_Extract to read_.
┄┄┄┄┄┄┄┄┄┄
Review of REPUBLIC ACT No. 1379: An Act Declaring Forfeiture in Favor of the State any Property Found to have been Unlawfully AcquiredPosted: August 31, 2013
Section 1. Definitions. (a) For the purposes of this Act, a “public officer or employee” means any person holding any public office or employment by virtue of an appointment, election or contract, and any person holding any office or employment, by appointment or contract, in any State owned or controlled corporation or enterprise.
(b) “Other legitimately acquired property” means any real or personal property, money or securities which the respondent has at any time acquired by inheritance and the income thereof, or by gift inter vivos before his becoming a public officer or employee, or any property (or income thereof) already pertaining to him when he qualified for public office or employment, or the fruits and income of the exclusive property of the respondent’s spouse. It shall not include:
1. Property unlawfully acquired by the respondent, but its ownership is concealed by its being recorded in the name of, or held by, the respondent’s spouse, ascendants, descendants, relatives, or any other person.
2. Property unlawfully acquired by the respondent, but transferred by him to another person or persons on or after the effectivity of this Act.
┄┄┄┄┄┄┄┄┄┄
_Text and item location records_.
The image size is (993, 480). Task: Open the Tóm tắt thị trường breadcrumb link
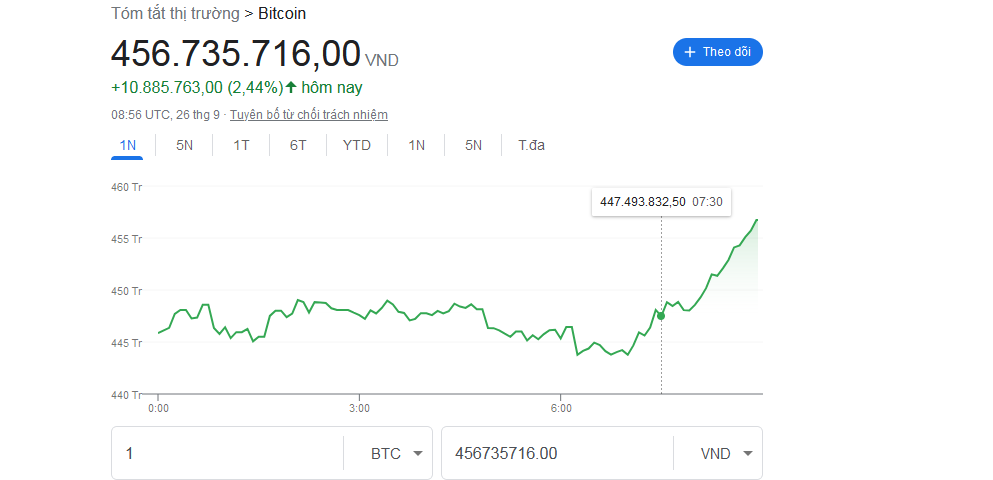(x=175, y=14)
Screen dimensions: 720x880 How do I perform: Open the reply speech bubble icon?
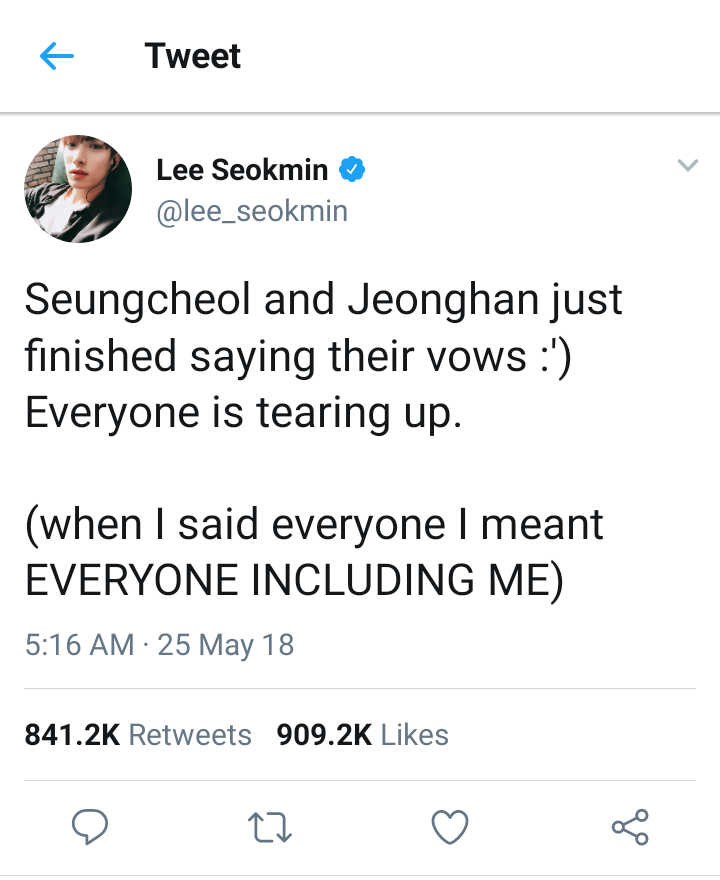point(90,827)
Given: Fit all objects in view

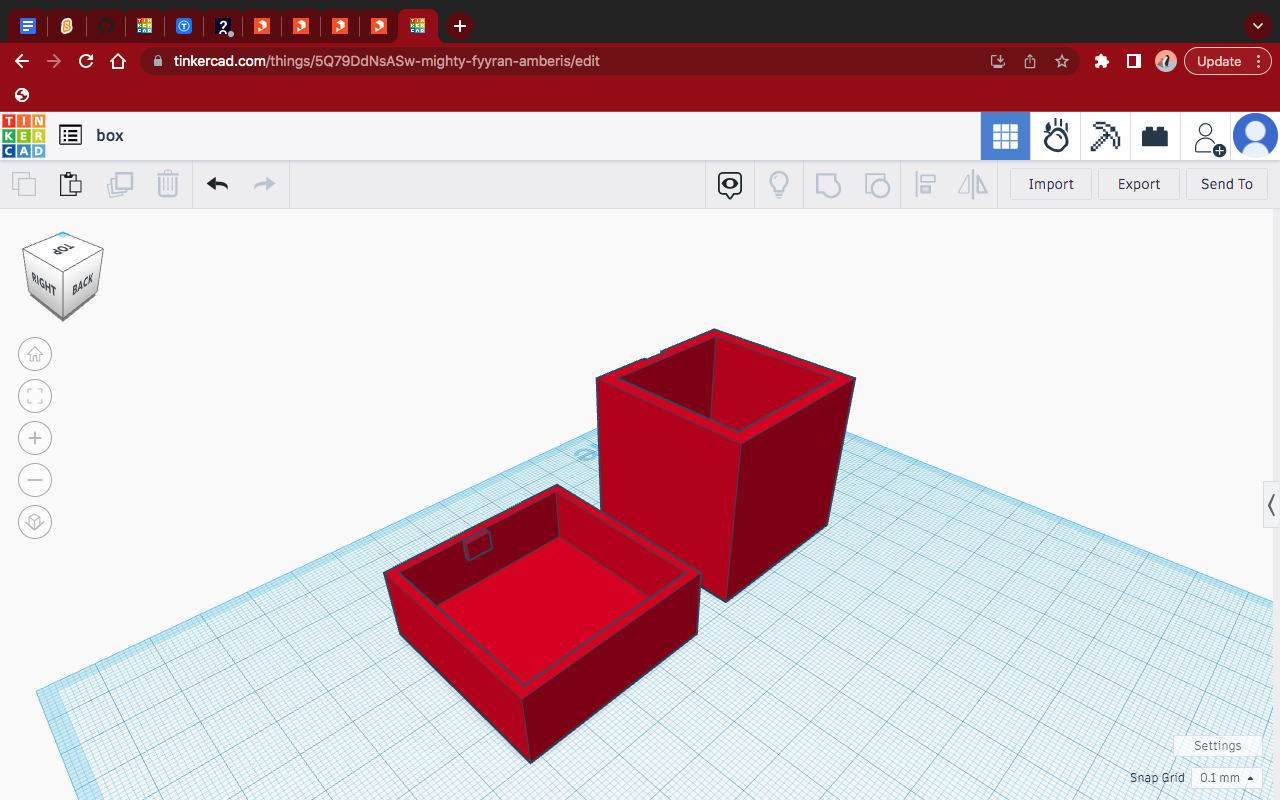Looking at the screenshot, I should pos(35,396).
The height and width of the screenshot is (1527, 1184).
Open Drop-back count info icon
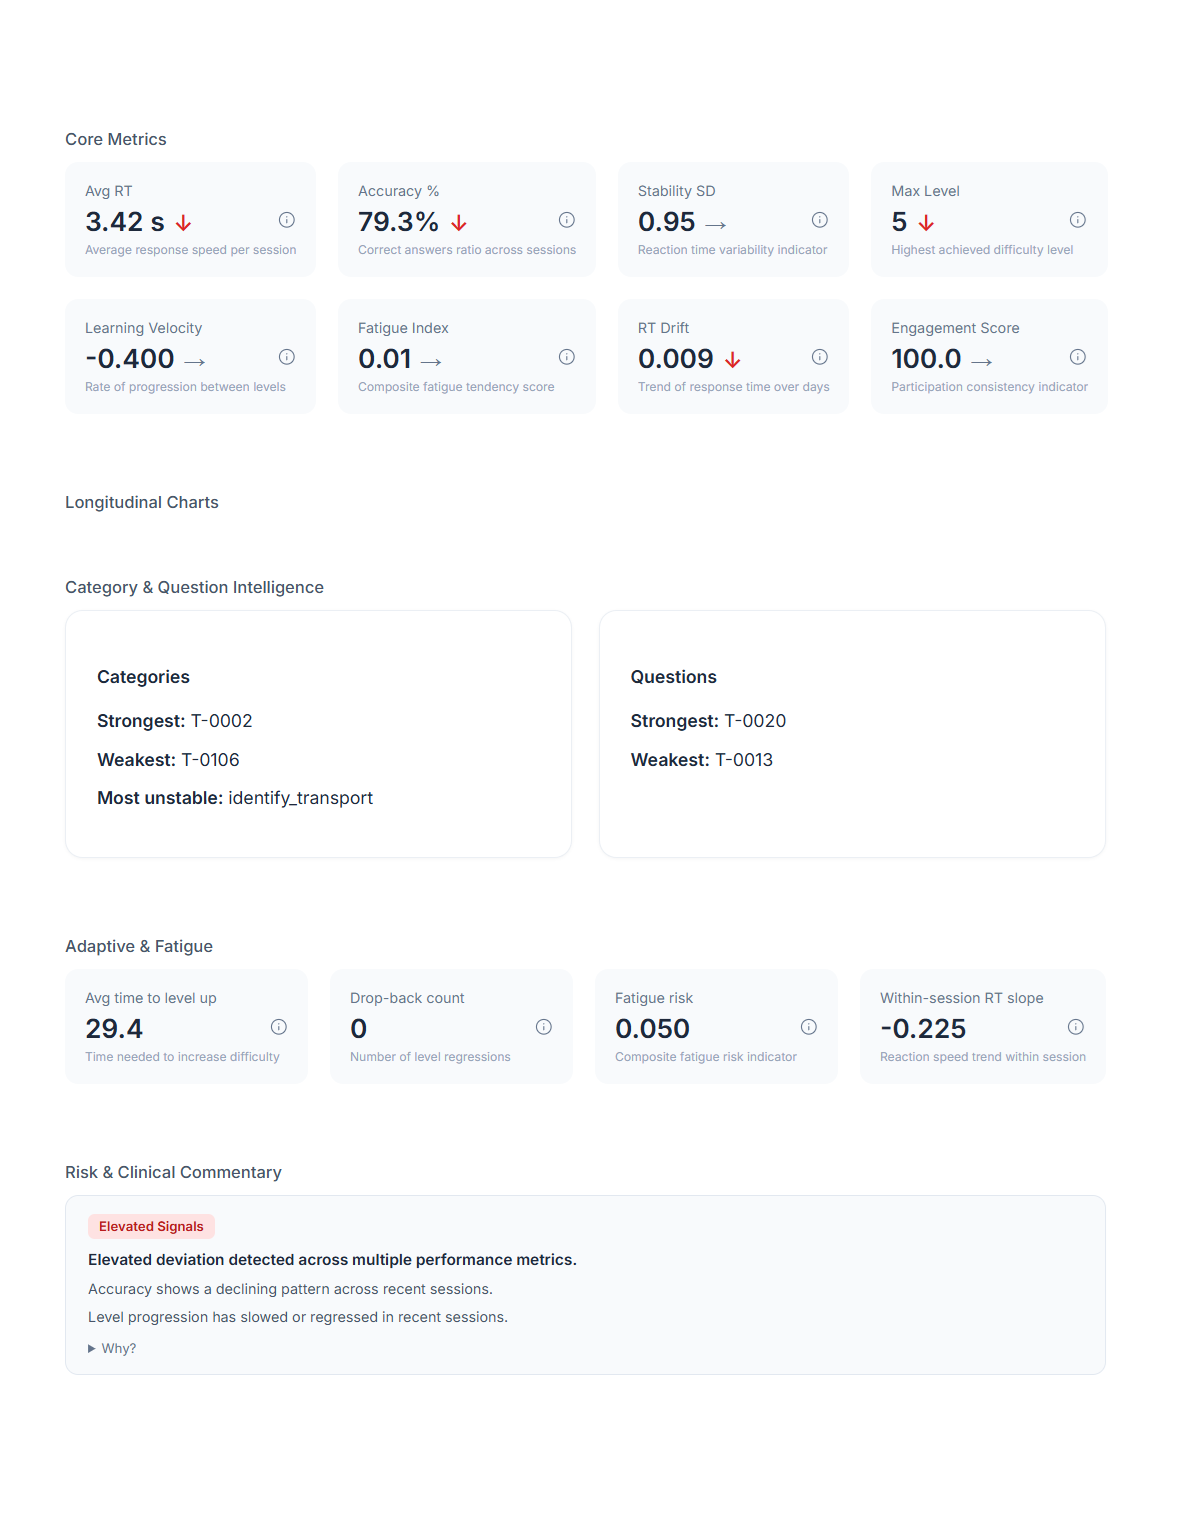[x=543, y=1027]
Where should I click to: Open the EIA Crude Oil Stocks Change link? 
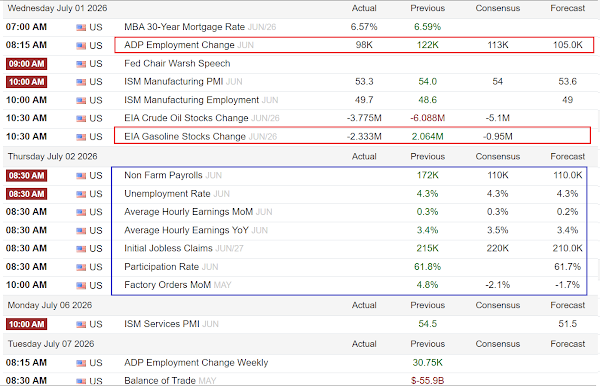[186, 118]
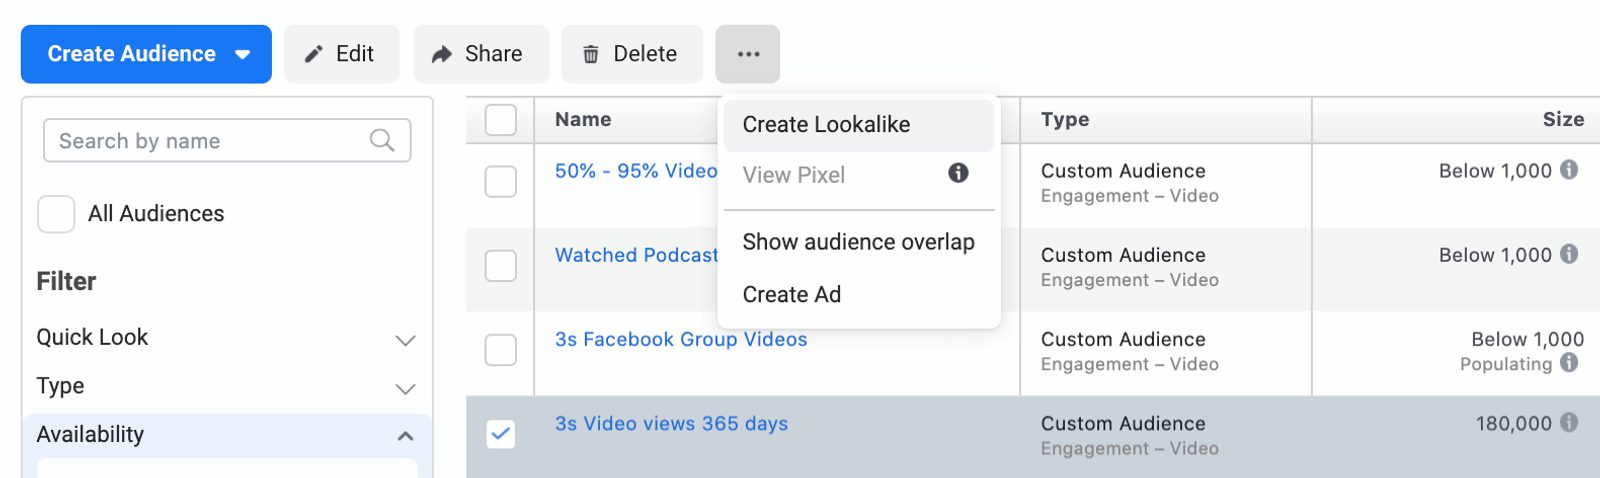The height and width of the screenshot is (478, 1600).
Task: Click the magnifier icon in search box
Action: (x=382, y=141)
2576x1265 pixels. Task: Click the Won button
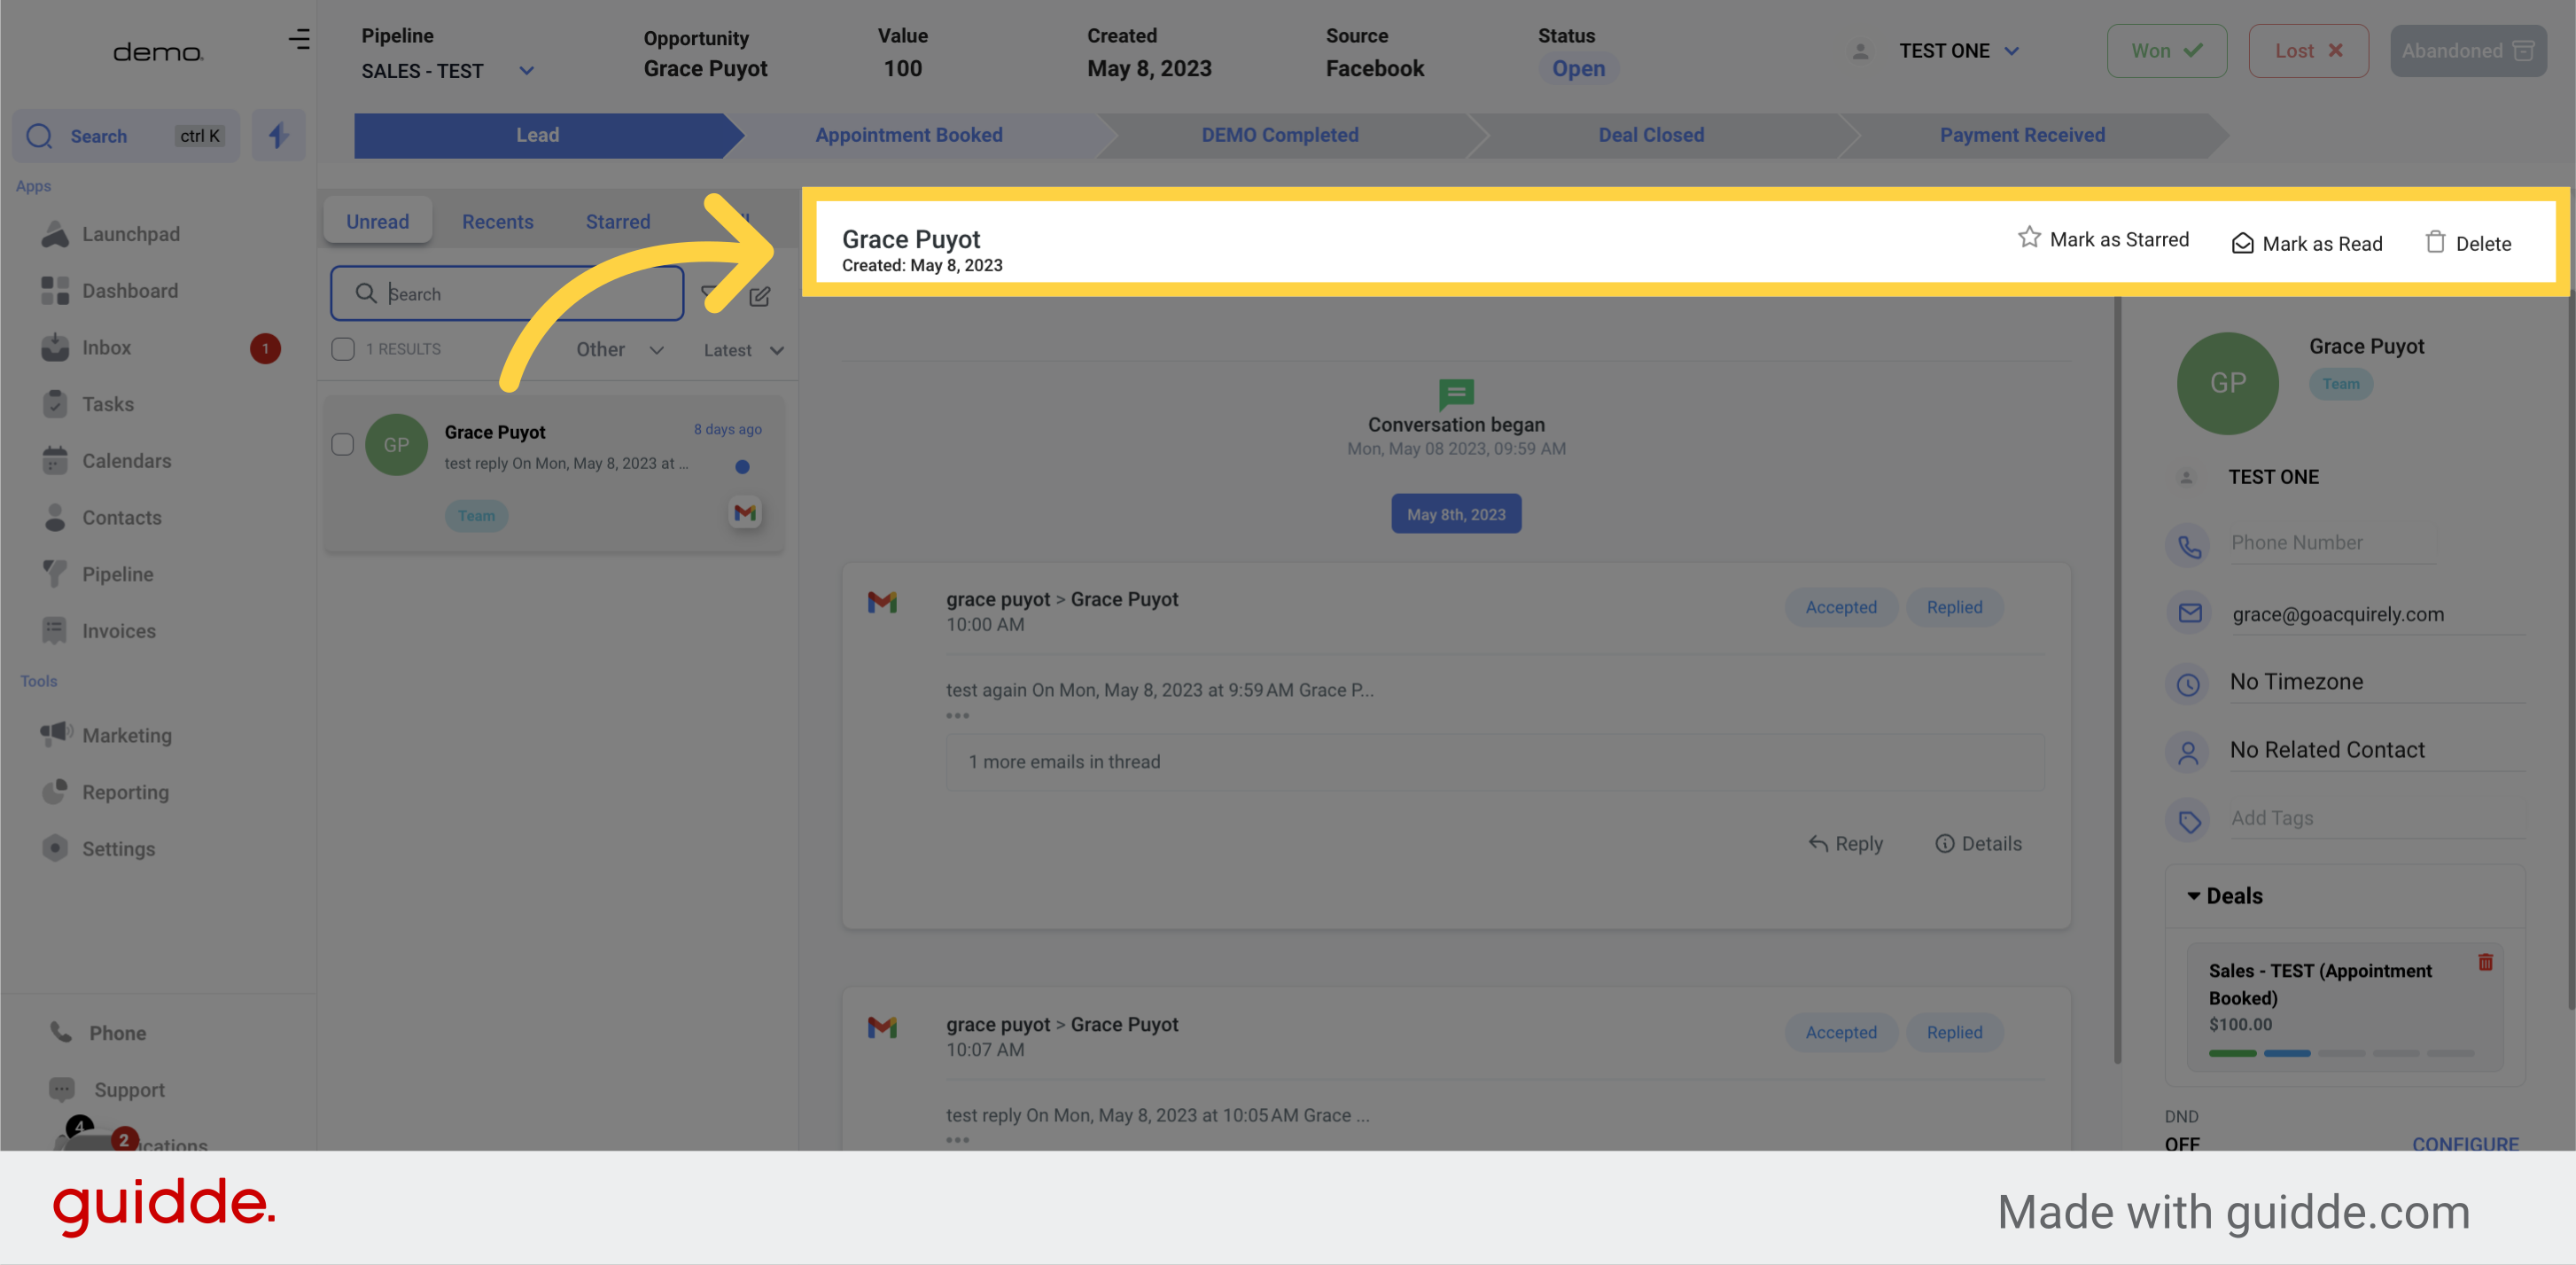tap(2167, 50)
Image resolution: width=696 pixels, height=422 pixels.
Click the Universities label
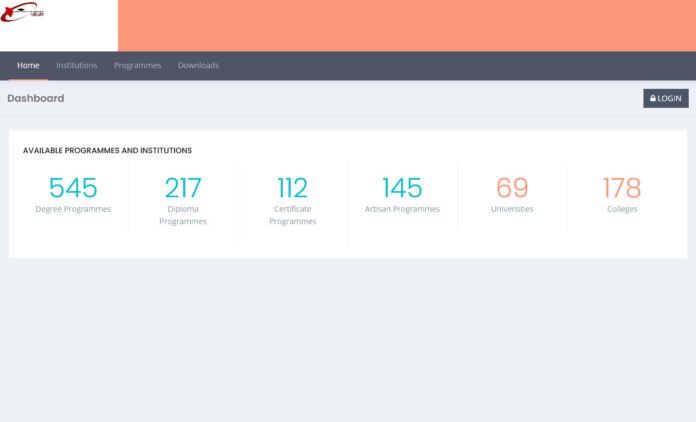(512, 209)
┄┄┄┄┄┄┄┄┄┄
_Task goal_. Reproduce the Republic Act No. 1379 review in full, word for word.

_The response_.
Review of REPUBLIC ACT No. 1379: An Act Declaring Forfeiture in Favor of the State any Property Found to have been Unlawfully AcquiredPosted: August 31, 2013
Section 1. Definitions. (a) For the purposes of this Act, a “public officer or employee” means any person holding any public office or employment by virtue of an appointment, election or contract, and any person holding any office or employment, by appointment or contract, in any State owned or controlled corporation or enterprise.
(b) “Other legitimately acquired property” means any real or personal property, money or securities which the respondent has at any time acquired by inheritance and the income thereof, or by gift inter vivos before his becoming a public officer or employee, or any property (or income thereof) already pertaining to him when he qualified for public office or employment, or the fruits and income of the exclusive property of the respondent’s spouse. It shall not include:
1. Property unlawfully acquired by the respondent, but its ownership is concealed by its being recorded in the name of, or held by, the respondent’s spouse, ascendants, descendants, relatives, or any other person.
2. Property unlawfully acquired by the respondent, but transferred by him to another person or persons on or after the effectivity of this Act.